Elroy flew to France, with the Jefferson bottles packed in two bulletproof, impact-resistant cases, which he carried as hand luggage. (He had obtained a carnet, a sort of passport for objects, so that he would not have to pay any duties while crossing borders with a half million dollars’ worth of wine. When airport security scrutinized the bottles between flights at Heathrow, Elroy deadpanned, “You just can’t get a good bottle of wine on the airplane.”)
The lab where Hubert and Elroy tested the wine is under a mile-high stretch of the Alps on the French-Italian border. The bottles were placed into a detector that was surrounded by ten inches of lead and were subjected to a week of tests.

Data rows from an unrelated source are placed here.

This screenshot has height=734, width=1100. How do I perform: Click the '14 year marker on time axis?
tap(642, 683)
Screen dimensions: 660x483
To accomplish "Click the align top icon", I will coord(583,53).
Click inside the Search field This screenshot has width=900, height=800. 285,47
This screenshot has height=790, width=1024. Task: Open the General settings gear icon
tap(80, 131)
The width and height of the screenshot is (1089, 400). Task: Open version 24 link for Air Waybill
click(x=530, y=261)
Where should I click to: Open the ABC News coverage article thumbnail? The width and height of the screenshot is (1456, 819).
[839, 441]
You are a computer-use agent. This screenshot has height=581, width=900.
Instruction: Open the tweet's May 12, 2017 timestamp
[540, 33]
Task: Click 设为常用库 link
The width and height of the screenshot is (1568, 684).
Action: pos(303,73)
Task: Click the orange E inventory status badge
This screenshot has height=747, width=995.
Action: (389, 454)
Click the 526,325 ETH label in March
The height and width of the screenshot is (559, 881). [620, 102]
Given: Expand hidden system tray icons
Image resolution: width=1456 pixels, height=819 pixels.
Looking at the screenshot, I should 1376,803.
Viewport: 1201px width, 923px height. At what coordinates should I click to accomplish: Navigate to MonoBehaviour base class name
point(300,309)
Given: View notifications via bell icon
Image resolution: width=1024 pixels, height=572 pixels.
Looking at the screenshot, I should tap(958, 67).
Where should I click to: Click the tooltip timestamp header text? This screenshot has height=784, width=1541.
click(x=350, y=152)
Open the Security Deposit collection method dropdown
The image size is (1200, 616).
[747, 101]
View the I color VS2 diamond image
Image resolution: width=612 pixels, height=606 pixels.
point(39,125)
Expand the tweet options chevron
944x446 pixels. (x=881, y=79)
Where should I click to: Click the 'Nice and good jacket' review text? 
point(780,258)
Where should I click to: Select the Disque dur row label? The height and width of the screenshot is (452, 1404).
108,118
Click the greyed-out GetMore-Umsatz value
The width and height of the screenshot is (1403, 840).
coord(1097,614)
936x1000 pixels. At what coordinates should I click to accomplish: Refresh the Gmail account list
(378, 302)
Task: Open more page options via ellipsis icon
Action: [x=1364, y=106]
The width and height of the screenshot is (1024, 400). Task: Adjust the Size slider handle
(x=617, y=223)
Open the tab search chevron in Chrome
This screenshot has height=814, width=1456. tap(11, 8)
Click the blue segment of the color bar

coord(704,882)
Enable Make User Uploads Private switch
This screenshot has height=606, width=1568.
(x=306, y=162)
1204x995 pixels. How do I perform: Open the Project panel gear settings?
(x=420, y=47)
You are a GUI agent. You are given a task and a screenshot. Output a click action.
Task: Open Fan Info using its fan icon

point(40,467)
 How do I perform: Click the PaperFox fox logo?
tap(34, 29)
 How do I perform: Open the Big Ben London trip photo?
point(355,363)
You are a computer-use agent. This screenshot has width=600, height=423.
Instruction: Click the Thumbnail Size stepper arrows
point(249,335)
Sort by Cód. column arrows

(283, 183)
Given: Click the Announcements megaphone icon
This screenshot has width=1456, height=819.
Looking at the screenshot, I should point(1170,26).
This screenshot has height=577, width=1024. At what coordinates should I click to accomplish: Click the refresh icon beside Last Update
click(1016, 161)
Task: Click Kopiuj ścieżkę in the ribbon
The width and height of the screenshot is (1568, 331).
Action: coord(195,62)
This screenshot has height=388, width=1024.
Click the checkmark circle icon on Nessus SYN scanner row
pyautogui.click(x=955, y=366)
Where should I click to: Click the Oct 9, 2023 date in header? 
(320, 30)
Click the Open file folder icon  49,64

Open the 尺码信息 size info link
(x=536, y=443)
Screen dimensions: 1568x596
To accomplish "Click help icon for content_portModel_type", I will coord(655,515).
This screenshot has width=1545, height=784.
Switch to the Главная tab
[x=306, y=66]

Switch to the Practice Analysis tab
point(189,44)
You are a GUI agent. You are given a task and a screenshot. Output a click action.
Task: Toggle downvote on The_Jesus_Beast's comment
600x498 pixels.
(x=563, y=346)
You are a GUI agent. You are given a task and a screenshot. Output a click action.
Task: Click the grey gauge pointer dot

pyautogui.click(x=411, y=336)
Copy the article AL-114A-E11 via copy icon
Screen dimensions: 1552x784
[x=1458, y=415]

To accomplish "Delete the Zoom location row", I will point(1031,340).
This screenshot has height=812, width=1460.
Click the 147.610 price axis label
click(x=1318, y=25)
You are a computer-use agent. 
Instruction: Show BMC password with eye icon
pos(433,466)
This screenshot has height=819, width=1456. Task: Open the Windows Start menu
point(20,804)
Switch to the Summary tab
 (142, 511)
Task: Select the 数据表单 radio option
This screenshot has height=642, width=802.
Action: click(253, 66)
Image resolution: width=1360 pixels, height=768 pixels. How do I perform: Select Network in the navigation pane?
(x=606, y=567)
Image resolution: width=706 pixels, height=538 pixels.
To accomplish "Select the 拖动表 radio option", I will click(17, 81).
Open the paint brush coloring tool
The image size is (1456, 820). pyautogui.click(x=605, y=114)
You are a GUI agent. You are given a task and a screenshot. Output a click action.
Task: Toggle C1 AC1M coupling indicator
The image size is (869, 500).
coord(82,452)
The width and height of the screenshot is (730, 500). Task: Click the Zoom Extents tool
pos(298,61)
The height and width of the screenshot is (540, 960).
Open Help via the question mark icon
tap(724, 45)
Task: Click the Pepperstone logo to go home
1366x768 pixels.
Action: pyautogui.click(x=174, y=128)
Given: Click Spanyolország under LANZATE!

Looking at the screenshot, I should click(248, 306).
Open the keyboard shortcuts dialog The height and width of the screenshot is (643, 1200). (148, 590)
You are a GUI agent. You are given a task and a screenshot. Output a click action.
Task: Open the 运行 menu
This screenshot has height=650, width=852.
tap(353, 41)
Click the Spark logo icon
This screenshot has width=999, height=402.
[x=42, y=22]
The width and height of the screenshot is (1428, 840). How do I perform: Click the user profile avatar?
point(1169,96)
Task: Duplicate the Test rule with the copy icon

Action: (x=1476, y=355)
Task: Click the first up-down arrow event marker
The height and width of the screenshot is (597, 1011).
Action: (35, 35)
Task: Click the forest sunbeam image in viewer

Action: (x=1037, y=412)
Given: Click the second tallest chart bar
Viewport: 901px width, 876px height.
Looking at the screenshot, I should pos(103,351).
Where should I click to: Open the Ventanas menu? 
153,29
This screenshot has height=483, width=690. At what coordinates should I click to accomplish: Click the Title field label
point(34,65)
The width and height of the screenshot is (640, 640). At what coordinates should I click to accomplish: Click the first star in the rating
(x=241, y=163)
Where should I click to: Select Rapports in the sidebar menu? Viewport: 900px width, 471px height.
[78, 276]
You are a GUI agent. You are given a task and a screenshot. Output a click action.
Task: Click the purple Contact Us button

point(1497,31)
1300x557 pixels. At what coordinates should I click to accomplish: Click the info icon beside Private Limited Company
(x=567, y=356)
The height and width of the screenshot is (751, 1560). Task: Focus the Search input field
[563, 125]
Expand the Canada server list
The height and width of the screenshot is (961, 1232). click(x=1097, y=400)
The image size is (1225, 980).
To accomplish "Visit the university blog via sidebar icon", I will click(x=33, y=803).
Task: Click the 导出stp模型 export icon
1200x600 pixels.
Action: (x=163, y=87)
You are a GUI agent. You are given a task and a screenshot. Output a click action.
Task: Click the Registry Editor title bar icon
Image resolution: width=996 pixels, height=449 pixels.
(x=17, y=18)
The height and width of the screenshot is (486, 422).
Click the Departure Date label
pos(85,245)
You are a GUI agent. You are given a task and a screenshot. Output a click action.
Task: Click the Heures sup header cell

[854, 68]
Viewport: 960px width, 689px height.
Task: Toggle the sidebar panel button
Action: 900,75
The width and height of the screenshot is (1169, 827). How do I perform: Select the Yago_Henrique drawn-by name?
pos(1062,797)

Elroy was confident by now that he and his investigators were closing in on Rodenstock. “With the evidence I’m seeing from Monticello, combined with what I’m seeing from Germany, I’m ninety-nine-per-cent sure this guy is a fraud,” he recalled. When Hubert completed the tests, however, he identified no cesium 137 in the bottles. “I don’t know whether it’s 1783 or 1943,” Hubert told Elroy. But the wine predated the atomic age.
“I can’t tell you how disappointing it was,” Elroy told me. “I’ve got the historical evidence, but if we’re going to do this criminally there’s got to be more than that. I’ve got to have some kind of scientific or other evidence, or it’s not going to be prosecutable.”